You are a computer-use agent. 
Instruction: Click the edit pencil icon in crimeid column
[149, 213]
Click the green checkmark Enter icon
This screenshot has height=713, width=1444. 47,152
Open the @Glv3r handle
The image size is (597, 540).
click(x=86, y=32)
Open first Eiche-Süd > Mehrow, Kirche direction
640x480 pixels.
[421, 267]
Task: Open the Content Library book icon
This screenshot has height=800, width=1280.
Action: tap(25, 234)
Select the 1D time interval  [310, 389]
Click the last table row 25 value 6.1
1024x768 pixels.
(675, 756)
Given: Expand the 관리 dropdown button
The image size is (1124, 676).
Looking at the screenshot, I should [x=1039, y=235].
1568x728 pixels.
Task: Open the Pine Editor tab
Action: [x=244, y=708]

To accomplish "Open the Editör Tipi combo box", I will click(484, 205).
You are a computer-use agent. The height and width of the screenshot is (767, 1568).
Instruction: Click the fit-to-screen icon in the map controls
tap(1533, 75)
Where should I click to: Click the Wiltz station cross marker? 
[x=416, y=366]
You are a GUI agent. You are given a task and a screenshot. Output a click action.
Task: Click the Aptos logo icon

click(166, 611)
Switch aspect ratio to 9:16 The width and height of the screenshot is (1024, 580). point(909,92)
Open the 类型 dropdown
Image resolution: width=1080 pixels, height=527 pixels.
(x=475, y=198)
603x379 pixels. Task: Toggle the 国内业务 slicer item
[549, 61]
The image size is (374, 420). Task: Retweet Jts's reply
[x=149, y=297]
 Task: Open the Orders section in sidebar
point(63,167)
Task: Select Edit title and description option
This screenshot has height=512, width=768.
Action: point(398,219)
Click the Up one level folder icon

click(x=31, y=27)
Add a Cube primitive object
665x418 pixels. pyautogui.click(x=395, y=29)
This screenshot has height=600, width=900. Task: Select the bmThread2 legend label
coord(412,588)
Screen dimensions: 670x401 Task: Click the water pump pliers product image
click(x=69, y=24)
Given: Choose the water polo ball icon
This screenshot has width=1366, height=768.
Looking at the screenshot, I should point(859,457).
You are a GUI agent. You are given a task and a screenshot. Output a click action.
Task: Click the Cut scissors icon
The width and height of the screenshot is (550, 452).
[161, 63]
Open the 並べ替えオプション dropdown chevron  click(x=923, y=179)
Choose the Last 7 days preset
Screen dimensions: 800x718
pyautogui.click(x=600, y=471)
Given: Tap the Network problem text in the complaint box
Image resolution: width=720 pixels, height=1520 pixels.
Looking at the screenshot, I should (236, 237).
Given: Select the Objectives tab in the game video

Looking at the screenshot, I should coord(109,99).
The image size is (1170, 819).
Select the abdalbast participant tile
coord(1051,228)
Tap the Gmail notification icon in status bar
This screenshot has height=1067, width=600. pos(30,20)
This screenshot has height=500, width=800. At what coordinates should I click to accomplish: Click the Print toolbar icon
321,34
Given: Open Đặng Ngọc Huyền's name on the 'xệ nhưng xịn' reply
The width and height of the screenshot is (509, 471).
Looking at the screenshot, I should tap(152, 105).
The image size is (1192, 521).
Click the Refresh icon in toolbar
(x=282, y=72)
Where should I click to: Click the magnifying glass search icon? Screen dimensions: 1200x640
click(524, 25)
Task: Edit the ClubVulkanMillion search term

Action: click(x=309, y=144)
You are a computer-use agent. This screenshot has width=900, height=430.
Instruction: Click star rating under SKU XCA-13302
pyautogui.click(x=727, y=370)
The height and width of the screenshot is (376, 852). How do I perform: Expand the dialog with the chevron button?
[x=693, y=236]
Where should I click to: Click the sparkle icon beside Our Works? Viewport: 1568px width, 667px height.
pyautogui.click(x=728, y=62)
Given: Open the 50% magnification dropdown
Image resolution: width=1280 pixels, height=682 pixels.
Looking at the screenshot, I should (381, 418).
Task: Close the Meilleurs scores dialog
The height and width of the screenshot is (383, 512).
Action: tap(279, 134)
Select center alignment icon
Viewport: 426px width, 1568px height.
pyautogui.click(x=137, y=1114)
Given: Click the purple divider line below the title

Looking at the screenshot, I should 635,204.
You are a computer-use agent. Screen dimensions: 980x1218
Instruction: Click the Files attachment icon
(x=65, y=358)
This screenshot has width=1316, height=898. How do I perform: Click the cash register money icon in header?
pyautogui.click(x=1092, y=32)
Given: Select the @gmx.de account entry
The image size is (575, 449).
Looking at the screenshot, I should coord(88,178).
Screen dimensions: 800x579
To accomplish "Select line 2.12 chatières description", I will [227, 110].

= Work instructions =
A verbatim copy of the listing is to be returned in full.

= Final answer =
You are a computer-use agent. 
Instruction: Click the edit pencil icon in crimeid column
[149, 213]
Click the green checkmark Enter icon
This screenshot has height=713, width=1444. 47,152
Open the @Glv3r handle
The image size is (597, 540).
click(x=86, y=32)
Open first Eiche-Süd > Mehrow, Kirche direction
640x480 pixels.
[421, 267]
Task: Open the Content Library book icon
This screenshot has height=800, width=1280.
Action: tap(25, 234)
Select the 1D time interval  [310, 389]
Click the last table row 25 value 6.1
1024x768 pixels.
(675, 756)
Given: Expand the 관리 dropdown button
The image size is (1124, 676).
Looking at the screenshot, I should [x=1039, y=235].
1568x728 pixels.
Task: Open the Pine Editor tab
Action: [x=244, y=708]

To accomplish "Open the Editör Tipi combo box", I will click(484, 205).
You are a computer-use agent. The height and width of the screenshot is (767, 1568).
Instruction: Click the fit-to-screen icon in the map controls
tap(1533, 75)
Where should I click to: Click the Wiltz station cross marker? 
[x=416, y=366]
You are a GUI agent. You are given a task and a screenshot. Output a click action.
Task: Click the Aptos logo icon

click(166, 611)
Switch aspect ratio to 9:16 The width and height of the screenshot is (1024, 580). point(909,92)
Open the 类型 dropdown
Image resolution: width=1080 pixels, height=527 pixels.
(x=475, y=198)
603x379 pixels. Task: Toggle the 国内业务 slicer item
[549, 61]
The image size is (374, 420). Task: Retweet Jts's reply
[x=149, y=297]
 Task: Open the Orders section in sidebar
point(63,167)
Task: Select Edit title and description option
This screenshot has height=512, width=768.
Action: point(398,219)
Click the Up one level folder icon

click(x=31, y=27)
Add a Cube primitive object
665x418 pixels. pyautogui.click(x=395, y=29)
This screenshot has height=600, width=900. Task: Select the bmThread2 legend label
coord(412,588)
Screen dimensions: 670x401 Task: Click the water pump pliers product image
click(x=69, y=24)
Given: Choose the water polo ball icon
This screenshot has width=1366, height=768.
Looking at the screenshot, I should point(859,457).
You are a GUI agent. You are given a task and a screenshot. Output a click action.
Task: Click the Cut scissors icon
The width and height of the screenshot is (550, 452).
[161, 63]
Open the 並べ替えオプション dropdown chevron  click(x=923, y=179)
Choose the Last 7 days preset
Screen dimensions: 800x718
pyautogui.click(x=600, y=471)
Given: Tap the Network problem text in the complaint box
Image resolution: width=720 pixels, height=1520 pixels.
Looking at the screenshot, I should (236, 237).
Given: Select the Objectives tab in the game video

Looking at the screenshot, I should coord(109,99).
The image size is (1170, 819).
Select the abdalbast participant tile
coord(1051,228)
Tap the Gmail notification icon in status bar
This screenshot has height=1067, width=600. pos(30,20)
This screenshot has height=500, width=800. At what coordinates should I click to accomplish: Click the Print toolbar icon
321,34
Given: Open Đặng Ngọc Huyền's name on the 'xệ nhưng xịn' reply
The width and height of the screenshot is (509, 471).
Looking at the screenshot, I should tap(152, 105).
The image size is (1192, 521).
Click the Refresh icon in toolbar
(x=282, y=72)
Where should I click to: Click the magnifying glass search icon? Screen dimensions: 1200x640
click(524, 25)
Task: Edit the ClubVulkanMillion search term

Action: click(x=309, y=144)
You are a computer-use agent. This screenshot has width=900, height=430.
Instruction: Click star rating under SKU XCA-13302
pyautogui.click(x=727, y=370)
The height and width of the screenshot is (376, 852). How do I perform: Expand the dialog with the chevron button?
[x=693, y=236]
Where should I click to: Click the sparkle icon beside Our Works? Viewport: 1568px width, 667px height.
pyautogui.click(x=728, y=62)
Given: Open the 50% magnification dropdown
Image resolution: width=1280 pixels, height=682 pixels.
Looking at the screenshot, I should (381, 418).
Task: Close the Meilleurs scores dialog
The height and width of the screenshot is (383, 512).
Action: tap(279, 134)
Select center alignment icon
Viewport: 426px width, 1568px height.
pyautogui.click(x=137, y=1114)
Given: Click the purple divider line below the title

Looking at the screenshot, I should 635,204.
You are a computer-use agent. Screen dimensions: 980x1218
Instruction: Click the Files attachment icon
(x=65, y=358)
This screenshot has width=1316, height=898. How do I perform: Click the cash register money icon in header?
pyautogui.click(x=1092, y=32)
Given: Select the @gmx.de account entry
The image size is (575, 449).
Looking at the screenshot, I should coord(88,178).
Screen dimensions: 800x579
To accomplish "Select line 2.12 chatières description", I will [227, 110].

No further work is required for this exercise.